I mean that the actor understands the script and scene so well, that they boiled down the essence of the scene into something that they can do in that scene that creates the illusion of Hamlet. The actor does not put themselves into the character’s shoes or situation, they put themselves in personal analogous circumstances that bring out the right behaviour for the scene. This creating the illusion of Hamlet without every pretending to be him.
In the scene, the character is pleading with Drake not to sell the farm. In the real world, the actor has translated that into ‘to prevent someone making a terrible mistake’. Drake is your character’s brother. In analogous circumstances, your brother, sister or other family is about to make a terrible mistake. Giving up Uni, quitting their job etc, you work out how you would behave and then you do that to the actor playing Drake. When you truthfully do those things to the actor playing Drake, the audience, the author and your actions combine and the character is born.

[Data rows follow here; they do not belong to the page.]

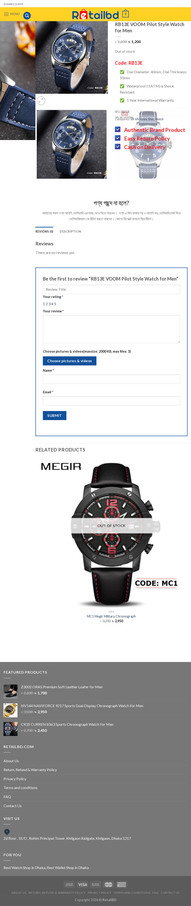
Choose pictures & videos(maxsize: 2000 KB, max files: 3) (87, 351)
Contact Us (12, 805)
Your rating (53, 297)
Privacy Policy (14, 778)
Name (48, 370)
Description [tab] (70, 231)
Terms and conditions (20, 787)
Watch (159, 119)
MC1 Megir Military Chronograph (111, 616)
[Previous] (63, 98)
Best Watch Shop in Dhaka (24, 867)
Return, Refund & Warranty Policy (30, 769)
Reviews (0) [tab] (44, 231)
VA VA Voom (138, 119)
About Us (11, 761)
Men (151, 119)
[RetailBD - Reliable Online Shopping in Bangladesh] (95, 14)
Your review (53, 311)
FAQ (7, 796)
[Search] (27, 16)
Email (48, 392)
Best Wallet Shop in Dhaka (68, 867)
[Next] (76, 98)
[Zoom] (41, 100)
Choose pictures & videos (69, 361)
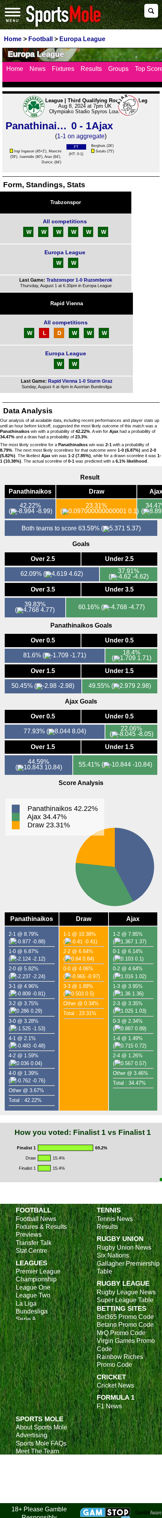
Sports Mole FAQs (41, 1443)
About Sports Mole (41, 1427)
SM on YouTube (38, 1499)
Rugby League (123, 1283)
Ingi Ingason (24, 151)
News (37, 68)
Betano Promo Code (125, 1324)
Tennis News (115, 1219)
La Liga (26, 1303)
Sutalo (101, 151)
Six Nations (113, 1255)
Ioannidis (27, 157)
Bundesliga (32, 1311)
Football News (36, 1219)
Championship (36, 1279)
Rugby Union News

But on your side of the process, it is just you, doing something real to another actor that produces the illusion of your character pleading with Drake not to sell the land. By finding a parallel ‘doing’ and really doing that to the real actor, the audience see character represented before them.
So while yes, you are being yourself, it is yourself plus audience’s imagination and willingness to be complicit, plus fictional character from the script and carrying out actions that when done truthfully with the other actors, give the illusion of being the character.